Namun, di tengah optimisme kebangkitan film nasional, Partai X juga mengingatkan bahaya moral yang bisa menggerogoti generasi kreatif, salah satunya melalui maraknya judi online.

“Bagaimana industri kreatif bisa berkembang kalau moral bangsa rusak oleh judi online?” katanya.

Pandangan Islam: Kreativitas Harus Berdiri di Atas Moral dan Amanah

Islam mengajarkan bahwa setiap karya manusia adalah bentuk amal yang kelak akan dimintai pertanggungjawaban.
Rasulullah ﷺ bersabda:

“Sesungguhnya Allah mencintai jika salah seorang di antara kalian melakukan pekerjaan, maka ia melakukannya dengan itqan (sungguh-sungguh dan sempurna).” (HR. al-Bayhaqi)

Artinya, kreativitas dan profesionalitas adalah bagian dari ibadah, selama dilakukan dengan niat yang benar dan tidak melanggar nilai moral.
Allah SWT juga berfirman:

“Dan katakanlah: bekerjalah kamu, maka Allah akan melihat pekerjaanmu, begitu pula Rasul-Nya dan orang-orang mukmin.” (QS. At-Taubah: 105)

Maka dari itu, pengembangan industri film dalam Islam bukan sekadar urusan ekonomi, tetapi juga pembangunan moral dan keadilan. Kreativitas tanpa nilai spiritual akan kehilangan arah, dan kebijakan tanpa moral akan kehilangan ruh.

Solusi Partai X: Reformasi Regulasi dan Kebangkitan Moral

Partai X menawarkan reformasi hukum berbasis kepakaran di bidang kreatif dan digital untuk mencegah penyalahgunaan kebijakan perfilman.

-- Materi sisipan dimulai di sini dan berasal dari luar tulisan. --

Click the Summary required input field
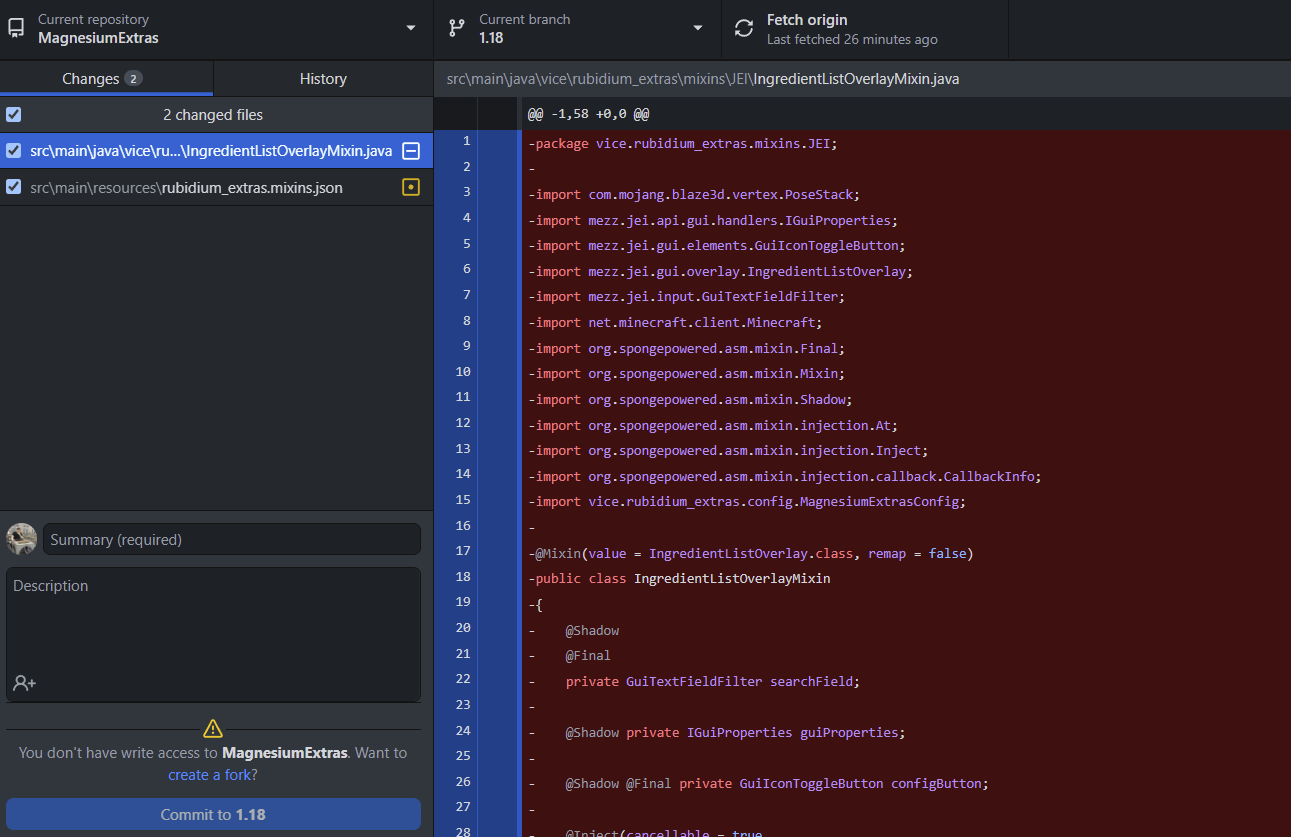This screenshot has width=1291, height=837. [231, 538]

Selain itu, pendidikan moral berbasis Pancasila perlu diperkuat di sekolah-sekolah agar generasi kreatif tumbuh dengan karakter dan integritas.

Transformasi birokrasi digital juga perlu dilakukan agar proses perizinan film menjadi cepat, transparan, dan bebas dari praktik korupsi. Dengan langkah ini, industri film akan menjadi ekosistem adil, berdaulat, dan mensejahterakan rakyat.

Penutup: Film Harus Mencerahkan, Bukan Sekedar Menghibur

Film adalah cermin peradaban bangsa. Ia dapat menjadi jalan dakwah, pendidikan, dan penguat moral publik jika diarahkan dengan benar.

Islam mengingatkan, negara tidak boleh abai terhadap nilai-nilai budaya dan akhlak di tengah kebebasan berekspresi.

Jika kreativitas kehilangan akhlak, maka film berubah dari karya menjadi komoditas. Jika negara abai pada moral, maka rakyat kehilangan arah di tengah gemerlap layar.

Indonesia butuh kebijakan kreatif yang adil, bermoral, dan berpihak pada rakyat agar perfilman nasional tak hanya menghasilkan tontonan, tapi juga tuntunan bagi bangsa.